Phyllis graduated from Carroll with a degree in sociology and a minor in psychology. While living and working in Chicago after graduation, she received her master’s degree in business at Loyola University with a major in accounting. She worked in finance and accounting in many different types of businesses and did contract consulting for 12 years between 1997 and 2008 when she left the full-time job to start her business. She assists people “older than myself,” she said with any financial needs, reconciling checkbooks, paying bills, getting information ready for tax accountants and financial planners. Since starting her own business in 2008, she’s had as many as 40 clients, but in the last three years has not accepted new clients and is now down to two.

And those two live in facilities she hasn’t been able to visit during the lockdown.

So she spent her time making masks after her sister turned her on to the idea. Phyllis asked her friend, Sharan Zelinski, who also picked up her sewing skills from her own mother, to help and together they divided the mask-making duties. Each played a specific part in the sewing and production. Phyllis was putting in eight-hour days with mask making while putting her neighbors on notice through the Next Door app in her suburban Milwaukee community that she would be providing the protection for free.

As she and Sharan completed masks, Phyllis hung them outside of her front door and clipped them to two hangers, seven masks on each for neighbors to take.

“If I was there and could talk to them, I would say, ‘Take what you need for you, your family, and any neighbors you know',” she said. People were grateful, particularly when she declined any payment for her work. Still, some offered small tokens of appreciation—like flowers and lotions—and money. She donated every dollar to help fight hunger—which has increased—during the pandemic. 

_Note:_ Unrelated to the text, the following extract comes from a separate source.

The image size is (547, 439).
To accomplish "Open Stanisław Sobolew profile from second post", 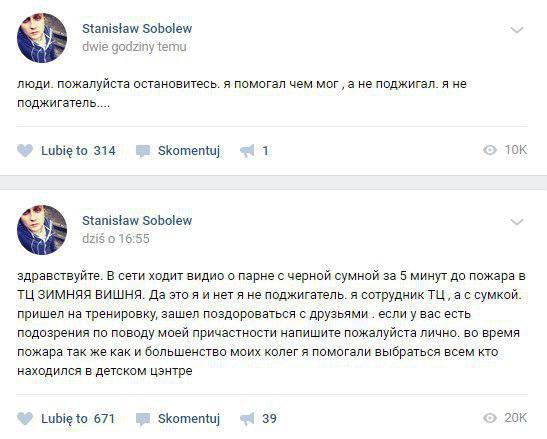I will click(137, 221).
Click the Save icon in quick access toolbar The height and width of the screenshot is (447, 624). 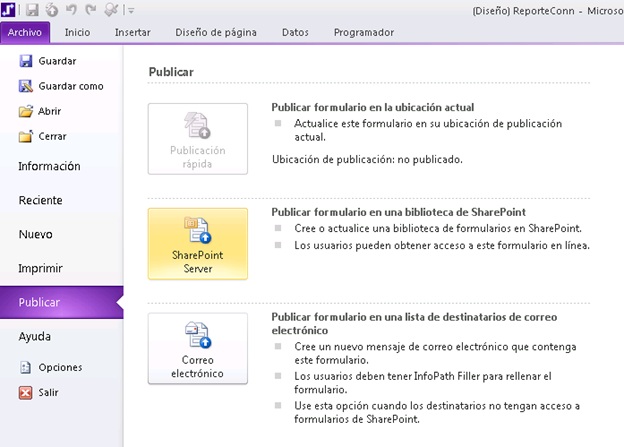33,10
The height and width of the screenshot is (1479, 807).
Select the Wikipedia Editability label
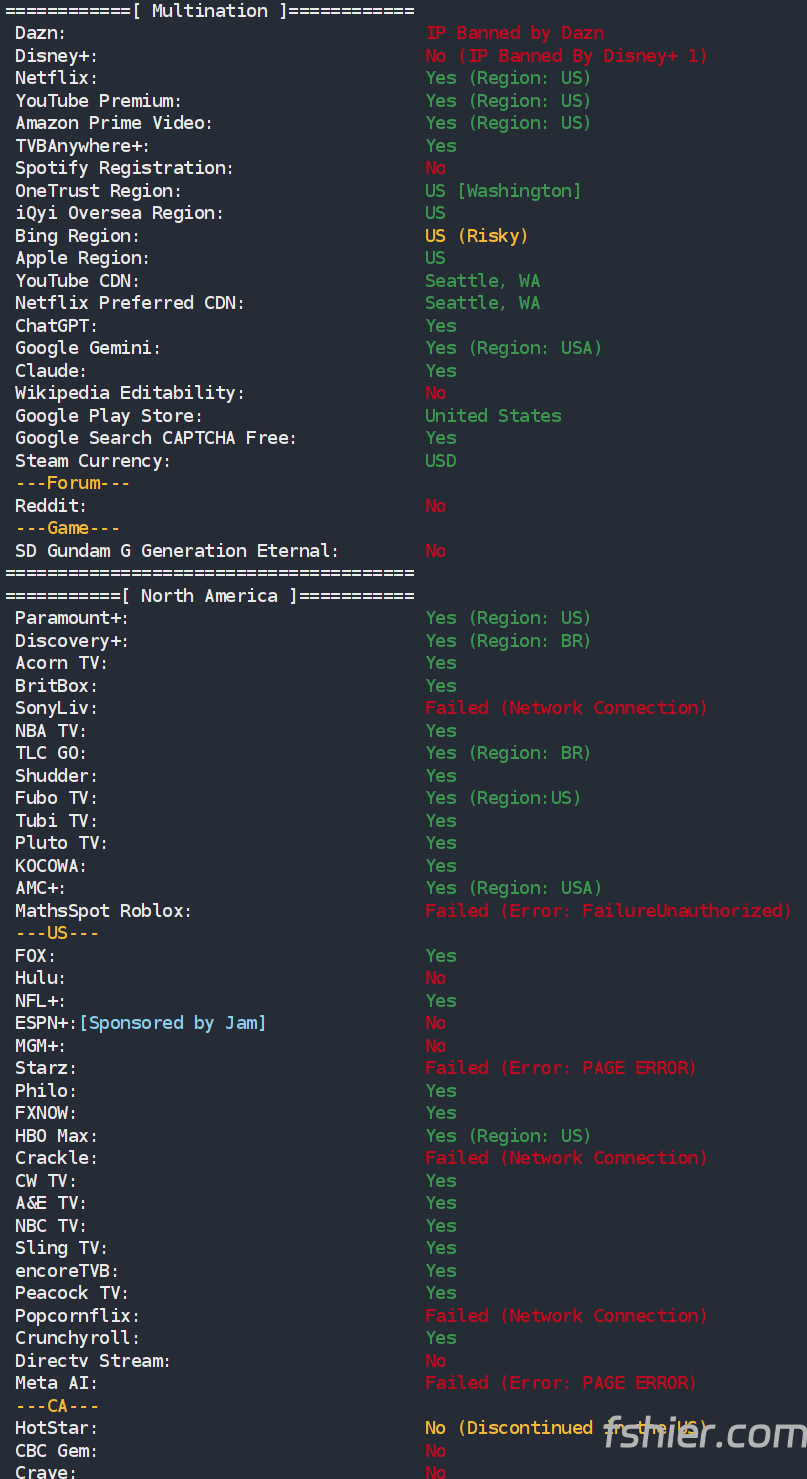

Learn about Carroll University's efforts to combat hunger through our 2020 National Service Project >

Now that more stores are selling masks, she said the neighborhood demand has slowed. So she and Sharan have stopped – for now —and plan to take care of other home needs. She said while other people in lockdown spent time decluttering and cleaning out closets that, “I haven’t had time to do that.”

She said what started as an opportunity to fill her time grew to much more with neighbors not only providing the funds to help curb hunger in the community but also just simply meeting new neighbors who took her up on the mask offer.

“It’s a nice side benefit from something we tend to think is a bad thing,” she said. “You just feel so connected. Maybe we will have a better understanding of who people are and what they might need.”